An Iranian flag. Credit: Hamid Nadimi via Wikimedia Commons.
An Iranian flag. Credit: Hamid Nadimi via Wikimedia Commons.

The Trump administration is considering additional sanctions on Iran’s economy that would include targeting around 14 banks and designating its entire financial sector, reported Bloomberg earlier this week, citing three people familiar with the matter.

A designation of Iran’s entire financial sector would effectively cut it off from the worldwide financial system with an exception for humanitarian purposes.

The move, which would fall under an executive order that U.S. President Donald Trump signed in January authorizing the United States to enact sanctions on Iran’s economy, would “close one of the few remaining financial loopholes allowing Iran’s government to earn revenue, and stymie Democrat Joe Biden’s promise to re-enter a 2015 nuclear deal if he wins the presidency in November,” reported Bloomberg, citing the three sources.

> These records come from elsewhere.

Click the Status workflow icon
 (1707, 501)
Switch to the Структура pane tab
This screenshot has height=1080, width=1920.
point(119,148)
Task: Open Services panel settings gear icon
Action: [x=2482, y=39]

Biden has said that, if elected, the United States would re-enter the nuclear deal that the Trump administration withdrew from in 2018, reimposing sanctions and enacting new ones.

The U.S. Treasury, U.S. State Department and the White House National Security Council declined to comment to the outlet.

“It has a major chilling effect on any financial entities considering doing business with Iran,” Foundation for Defense of Democracies CEO Mark Dubowitz told Bloomberg. “This action would turn Iran’s financial sector radioactive.”

Jarrett Blanc, a senior fellow at the Carnegie Endowment for International Peace and a former State Department coordinator for Iran nuclear implementation under U.S. President Barack Obama, told Bloomberg, “I’m very skeptical that there’s anything they could do at this stage that would change perceptions. If Joe Biden believes that it’s in the U.S. national interest to return to the JCPOA and the sanctions posture that implies, he’ll do it.”